Vice na chapa do presidenciável Jair Bolsonaro (PSL), o general da reserva Hamilton Mourão (PRTB) disse nesta terça-feira (18) que seu comentário de que casas com mães e avós são "fábrica de desajustados" para o tráfico de drogas foi apenas uma constatação. A declaração, dada nesta segunda-feira (17) em palestra no Secovi, órgão representativo da construção civil em São Paulo, repercutiu negativamente. 
A presidenciável Marina Silva (Rede), por exemplo, chamou de "afronta". 

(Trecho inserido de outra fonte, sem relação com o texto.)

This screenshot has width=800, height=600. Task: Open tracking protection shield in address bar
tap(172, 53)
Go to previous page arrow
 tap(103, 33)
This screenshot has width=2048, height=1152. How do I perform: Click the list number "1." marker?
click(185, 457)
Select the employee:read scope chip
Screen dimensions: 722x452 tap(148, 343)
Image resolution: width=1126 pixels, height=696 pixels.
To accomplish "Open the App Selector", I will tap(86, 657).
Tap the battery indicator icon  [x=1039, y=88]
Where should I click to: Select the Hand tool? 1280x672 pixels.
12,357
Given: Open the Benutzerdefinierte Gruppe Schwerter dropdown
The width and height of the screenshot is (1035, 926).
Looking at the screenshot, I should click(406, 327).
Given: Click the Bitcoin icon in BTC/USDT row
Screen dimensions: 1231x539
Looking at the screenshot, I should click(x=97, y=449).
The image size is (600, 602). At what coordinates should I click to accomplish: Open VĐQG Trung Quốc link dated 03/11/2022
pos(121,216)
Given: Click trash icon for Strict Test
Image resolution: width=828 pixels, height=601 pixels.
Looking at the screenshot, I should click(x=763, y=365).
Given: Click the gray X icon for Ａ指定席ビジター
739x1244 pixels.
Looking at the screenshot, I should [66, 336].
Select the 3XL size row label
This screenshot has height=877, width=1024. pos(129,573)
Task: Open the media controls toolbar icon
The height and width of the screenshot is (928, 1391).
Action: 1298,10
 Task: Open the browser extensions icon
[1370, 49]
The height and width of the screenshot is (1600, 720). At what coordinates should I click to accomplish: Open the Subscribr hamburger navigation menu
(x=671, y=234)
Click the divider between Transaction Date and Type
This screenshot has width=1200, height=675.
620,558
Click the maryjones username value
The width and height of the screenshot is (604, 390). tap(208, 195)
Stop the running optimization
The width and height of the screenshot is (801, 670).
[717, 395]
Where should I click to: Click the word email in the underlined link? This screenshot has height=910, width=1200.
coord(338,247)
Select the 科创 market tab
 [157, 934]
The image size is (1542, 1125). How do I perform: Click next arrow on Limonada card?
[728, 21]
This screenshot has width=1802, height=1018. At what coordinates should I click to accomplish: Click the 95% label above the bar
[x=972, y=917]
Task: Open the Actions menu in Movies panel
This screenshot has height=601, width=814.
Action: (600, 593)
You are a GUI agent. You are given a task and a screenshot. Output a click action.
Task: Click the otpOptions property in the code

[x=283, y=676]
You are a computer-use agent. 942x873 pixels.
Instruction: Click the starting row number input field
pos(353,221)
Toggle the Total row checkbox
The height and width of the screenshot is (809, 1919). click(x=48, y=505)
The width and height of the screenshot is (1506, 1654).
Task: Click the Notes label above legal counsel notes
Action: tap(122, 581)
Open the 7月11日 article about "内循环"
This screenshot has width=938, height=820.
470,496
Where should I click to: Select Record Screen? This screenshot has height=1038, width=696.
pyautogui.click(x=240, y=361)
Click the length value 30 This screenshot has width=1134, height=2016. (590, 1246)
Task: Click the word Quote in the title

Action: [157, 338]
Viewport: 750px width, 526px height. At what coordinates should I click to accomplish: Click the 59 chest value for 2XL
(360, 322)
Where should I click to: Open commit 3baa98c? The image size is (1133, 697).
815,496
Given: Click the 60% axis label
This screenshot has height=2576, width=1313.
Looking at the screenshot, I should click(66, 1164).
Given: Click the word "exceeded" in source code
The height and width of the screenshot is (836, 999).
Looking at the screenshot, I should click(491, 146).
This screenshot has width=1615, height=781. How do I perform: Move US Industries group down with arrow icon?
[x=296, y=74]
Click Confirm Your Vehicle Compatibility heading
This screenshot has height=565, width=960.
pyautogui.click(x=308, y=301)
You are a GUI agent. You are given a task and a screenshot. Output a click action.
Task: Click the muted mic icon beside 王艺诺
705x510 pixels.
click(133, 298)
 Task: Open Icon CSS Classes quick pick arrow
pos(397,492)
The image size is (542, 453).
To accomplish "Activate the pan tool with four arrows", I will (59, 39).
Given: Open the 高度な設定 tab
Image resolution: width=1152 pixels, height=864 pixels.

"[O Brasil vive uma] Crise psicossocial. Uma crise de valores que afeta a nossa sociedade, que atingiu a família. Ontem [segunda], em uma exposição similar a essa, eu deixei claro que esse atingimento da família é muito mais crucial nas nossas comunidades carentes, onde a população masculina em grande parte está presa, ligada à criminalidade ou já morreu, e deixa a grande responsabilidade de levar a família à frente nas mãos de mães e avós. Um órgão de imprensa publicou que eu estava criticando as mulheres. Não estou criticando. Estou fazendo uma constatação de algo que ocorre notadamente nas nossas comunidades carentes", disse o militar.
"Essas mães e avós saem para trabalhar, a grande maioria são cozinheiras e faxineiras, lidam com a dureza da vida o tempo todo, e não têm com quem deixar seus filhos, porque o Estado não está presente para dar uma creche em tempo integral onde essa criança permaneceria. Essa criança vira presa para o tráfico. Essa é a visão", completou em palestra na ACSP (Associação Comercial de São Paulo).